## RECORDS FOR THIS EXERCISE:
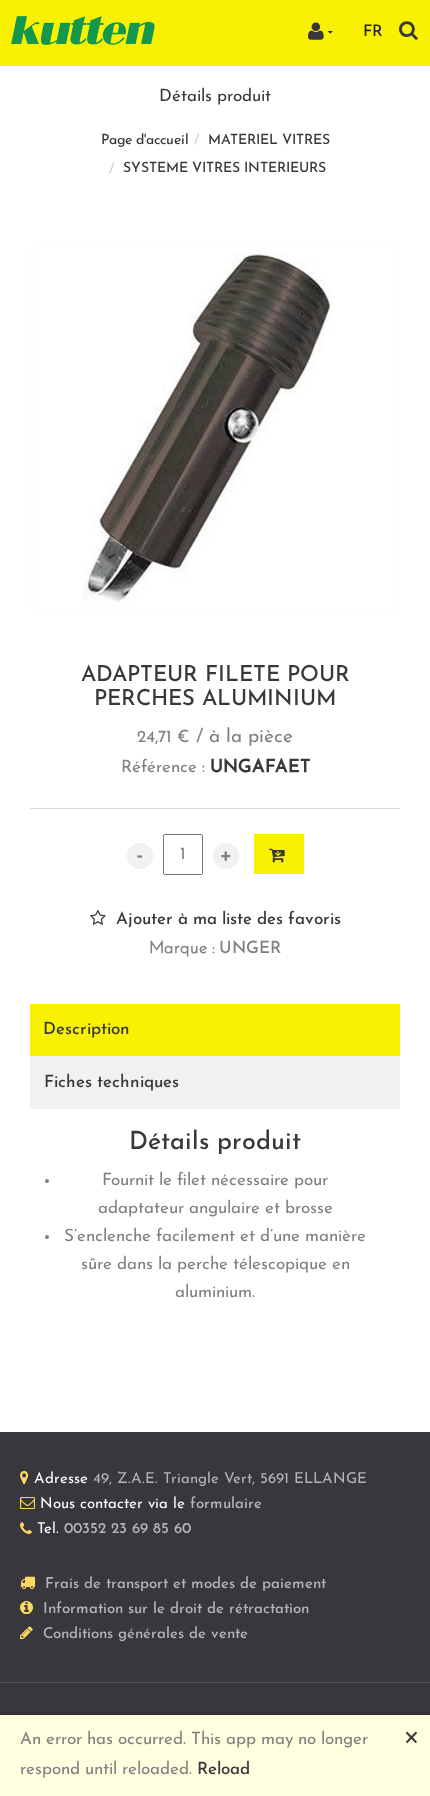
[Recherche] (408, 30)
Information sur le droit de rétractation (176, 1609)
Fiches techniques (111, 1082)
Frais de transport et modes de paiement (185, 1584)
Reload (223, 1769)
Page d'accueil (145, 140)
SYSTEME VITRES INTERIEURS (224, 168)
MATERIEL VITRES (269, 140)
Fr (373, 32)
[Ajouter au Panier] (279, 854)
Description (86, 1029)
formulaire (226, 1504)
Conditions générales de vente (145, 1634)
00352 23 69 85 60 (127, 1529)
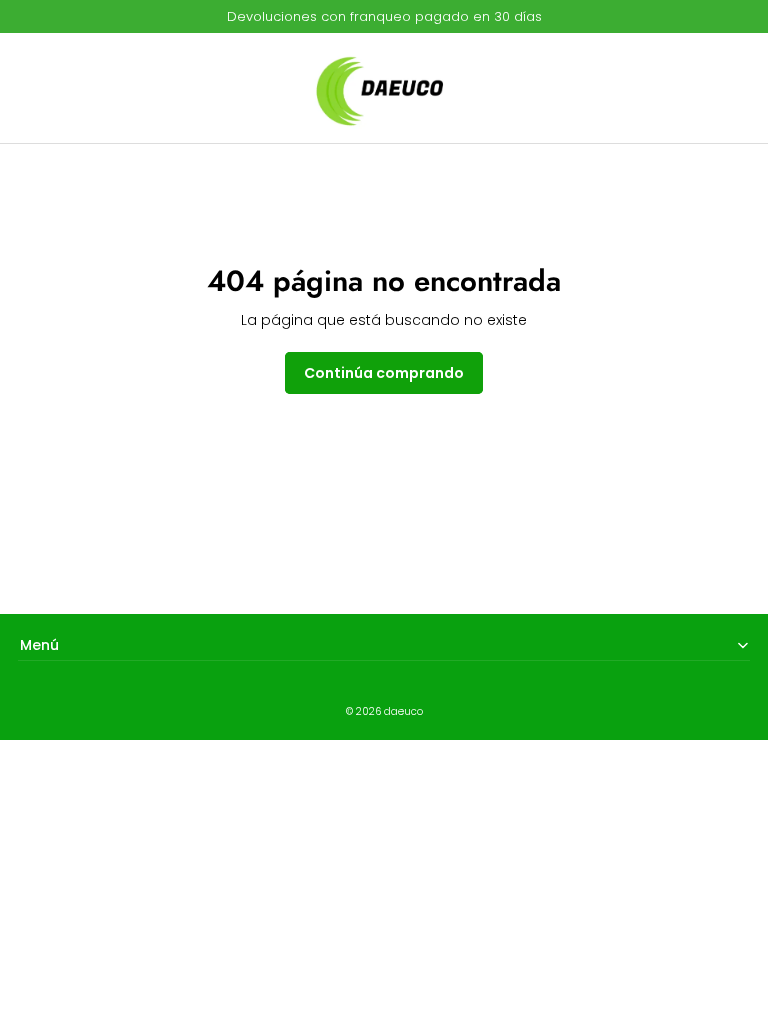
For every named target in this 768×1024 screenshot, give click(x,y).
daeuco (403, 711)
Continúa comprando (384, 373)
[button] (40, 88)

## INSTRUCTIONS FOR THE TASK:
The entries are to be transcribed in full. Their pictures are not.

## WRITTEN ANSWER:
[Recherche] (408, 30)
Information sur le droit de rétractation (176, 1609)
Fiches techniques (111, 1082)
Frais de transport et modes de paiement (185, 1584)
Reload (223, 1769)
Page d'accueil (145, 140)
SYSTEME VITRES INTERIEURS (224, 168)
MATERIEL VITRES (269, 140)
Fr (373, 32)
[Ajouter au Panier] (279, 854)
Description (86, 1029)
formulaire (226, 1504)
Conditions générales de vente (145, 1634)
00352 23 69 85 60 (127, 1529)
For every named target in this 768×1024 screenshot, give click(x,y).
daeuco (403, 711)
Continúa comprando (384, 373)
[button] (40, 88)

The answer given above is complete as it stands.